How should we program differently to be better suited to Agentic Coding AI?
It makes sense to make programming overall more strict given the advent of AI as AIs benefit so much from good feedback.
If you have had the pleasure of using Cursor, Windsurf, or other agent-directed coding AI you’ve certainly seen the pattern now: The AI doesn’t always get it right but often it can see and fix the errors itself. Often you have to tell it “Hey I I’m getting an error when I run the program”, sometimes you have to give it more direct guidance “I think there’s a bug in how you’re joining the results of the two API calls together”. But sometimes it just can’t figure it out, and that seems to be usually when there is no good feedback mechanism to give the AI hints about what might be going wrong. We’ve all seen it just flail hopelessly and get nowhere.
It’s clear that the AI does better when it gets clear repeatable errors it can use the debug the problem. Even esoteric compiler errors seem to beat no errors by a long shot. What are some ways we might enable the AI via additional infromation?
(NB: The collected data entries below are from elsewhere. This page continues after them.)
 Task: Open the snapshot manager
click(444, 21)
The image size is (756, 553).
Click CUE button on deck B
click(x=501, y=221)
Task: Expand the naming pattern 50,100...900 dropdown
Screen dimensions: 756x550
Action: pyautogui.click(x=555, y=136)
Firstly, you might consider the human as the one typically playing this role. You might imagine as we get better at using the AI we get better at providing the feedback it needs. At a minimum we are evaluating if the code is good and giving feedback to the AI. It is clear however that the long term goal will be minimize the need for humans to insert themselves here given the high time cost. It’s also true that as the AI gets better humans will get worse at detecting their errors via inspection. It’s been like this with every kind of machine learning.
Second, tests are a possibility, if you can rigorously specify tests with AI and then the AI will use those tests and fix errors to make the code run as specified. However, it takes a lot more time due to the extra surface area of those tests. This is totally worth it for production code, but it’s a drag if you’re trying to toss together some small tool or MVP to get a job done. Potentially an alternative approach to this is to use AI to target each error with a test as they come as TDD programmers often do with production code, but that does still slow you down substantially. In the end I imagine the testing approach will work best with legacy code or APIs you can’t change as you don’t have many other options.
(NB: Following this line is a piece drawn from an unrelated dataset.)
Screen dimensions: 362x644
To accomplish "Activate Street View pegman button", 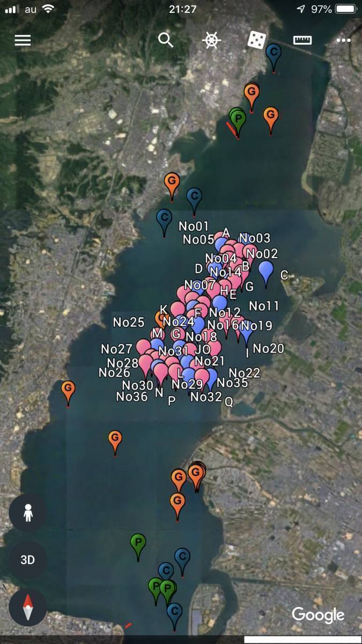I will tap(28, 513).

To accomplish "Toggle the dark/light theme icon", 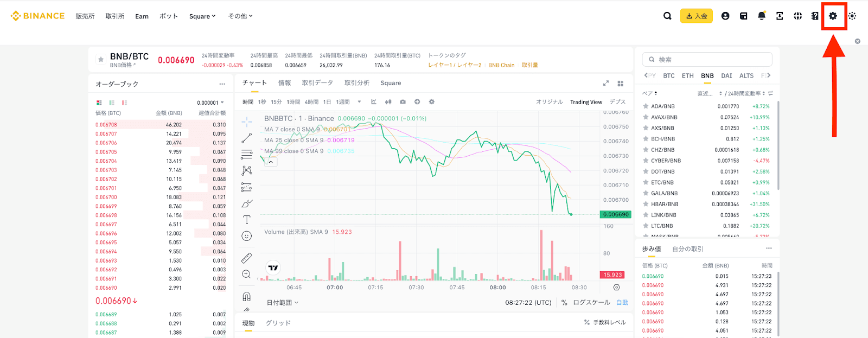I will pos(852,16).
Third, if you can control it you likely want to make sure your API ecosystem gives good errors, or even wrap them so they do. The biggest problem I’ve run into thus far involved an API that accepted any parameters and ignored them if it wasn’t expecting them. There are good reasons we build APIs like this today: forward compatibility, resilience to tools appending common parameters, and to decouple deployments. Potentially it’s time to rethink this and at least provide warnings, or let the client decide how strict they want it. A reasonable compromise might be to develop with AI in strict mode, then turn it off for the prod deploy. As it is now I expect the less well tread APIs to be a major stumbling block for coding AI. Potentially this will be sidestepped by MCP enabling the AI to get exact api definitions but it remains to be seen if it will matter.
Fourth, you might expect a good compiler can help you here. The more the type system itself can provide boundaries to the AI, the more that AI can iterate with guardrails to correctness. This was the sales pitch of functional programming languages back when humans used to write code, I’ve said it so many times myself up on stage at conferences and I still believe it: “Make Illegal States Unrepresentable”. What does that mean? Make it so you have a domain model that is always valid, typically enforced by type signatures and checks on inputs at the boundaries. You then pattern match on all of the various possible states of that model as exhaustively as you can, and you can be *nearly* sure the program will never be in an unexpected state. There are some caveats but I’ll save those for another time.
I think many in the Functional Programming community imagine this fourth way being quite a powerful approach, I’m hopeful for it as well because I find the correctness quite beautiful, intellectually pleasant and less taxing to reason about. It may even be the case that if an AI could see all of the intermediate types, it might be able to detect entirely new classes of error early, or even performance issues. However in most cases all but the most popular languages are currently constrained by the fact that models tend to be much better at the most popular programming languages.
I think the key takeaway is that the dynamics in play here closely mimic the very same ones we had when humans were writing code: correctness vs popularity, but the population has shifted. There’s only a small number of models and they are mostly good at the same things, just different degrees. We will need to take steps to change this if we want to give the fourth option a serious go and I plan to write about that another time.